# What is required:
Starting at the line that contains "Where should I click to: Click the Apply", quote each line exactly through the last line of the entries, both included.

Segment Start: Available data

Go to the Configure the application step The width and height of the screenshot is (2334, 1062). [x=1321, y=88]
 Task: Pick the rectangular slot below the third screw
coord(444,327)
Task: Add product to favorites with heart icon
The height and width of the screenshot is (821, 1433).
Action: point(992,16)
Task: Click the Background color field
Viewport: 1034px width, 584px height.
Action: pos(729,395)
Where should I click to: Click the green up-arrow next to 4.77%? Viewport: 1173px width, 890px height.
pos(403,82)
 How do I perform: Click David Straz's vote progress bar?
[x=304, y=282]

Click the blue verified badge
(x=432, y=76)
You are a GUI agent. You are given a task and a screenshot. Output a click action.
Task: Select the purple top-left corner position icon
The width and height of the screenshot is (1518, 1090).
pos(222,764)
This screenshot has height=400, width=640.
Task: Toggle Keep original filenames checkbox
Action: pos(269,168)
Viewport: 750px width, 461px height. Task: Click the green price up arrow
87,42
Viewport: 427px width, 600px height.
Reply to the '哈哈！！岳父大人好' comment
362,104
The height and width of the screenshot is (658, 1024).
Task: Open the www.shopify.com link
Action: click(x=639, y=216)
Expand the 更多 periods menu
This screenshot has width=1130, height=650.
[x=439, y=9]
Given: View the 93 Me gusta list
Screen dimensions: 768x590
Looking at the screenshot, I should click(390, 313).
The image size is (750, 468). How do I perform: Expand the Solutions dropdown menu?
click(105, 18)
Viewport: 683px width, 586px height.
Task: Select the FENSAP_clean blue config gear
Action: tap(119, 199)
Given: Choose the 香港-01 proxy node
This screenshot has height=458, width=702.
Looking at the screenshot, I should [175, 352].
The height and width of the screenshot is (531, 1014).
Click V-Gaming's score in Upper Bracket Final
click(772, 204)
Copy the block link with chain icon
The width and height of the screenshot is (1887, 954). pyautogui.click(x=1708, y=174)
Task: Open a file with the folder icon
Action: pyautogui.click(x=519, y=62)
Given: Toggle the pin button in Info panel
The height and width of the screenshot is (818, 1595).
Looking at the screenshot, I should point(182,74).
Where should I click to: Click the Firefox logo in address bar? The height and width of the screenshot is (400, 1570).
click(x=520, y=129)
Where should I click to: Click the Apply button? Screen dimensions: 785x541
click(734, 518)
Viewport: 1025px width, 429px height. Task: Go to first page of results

Segment End: Available data

# Answer to this problem:
Where should I click to: Click the Apply button? Screen dimensions: 785x541
click(734, 518)
Viewport: 1025px width, 429px height. Task: Go to first page of results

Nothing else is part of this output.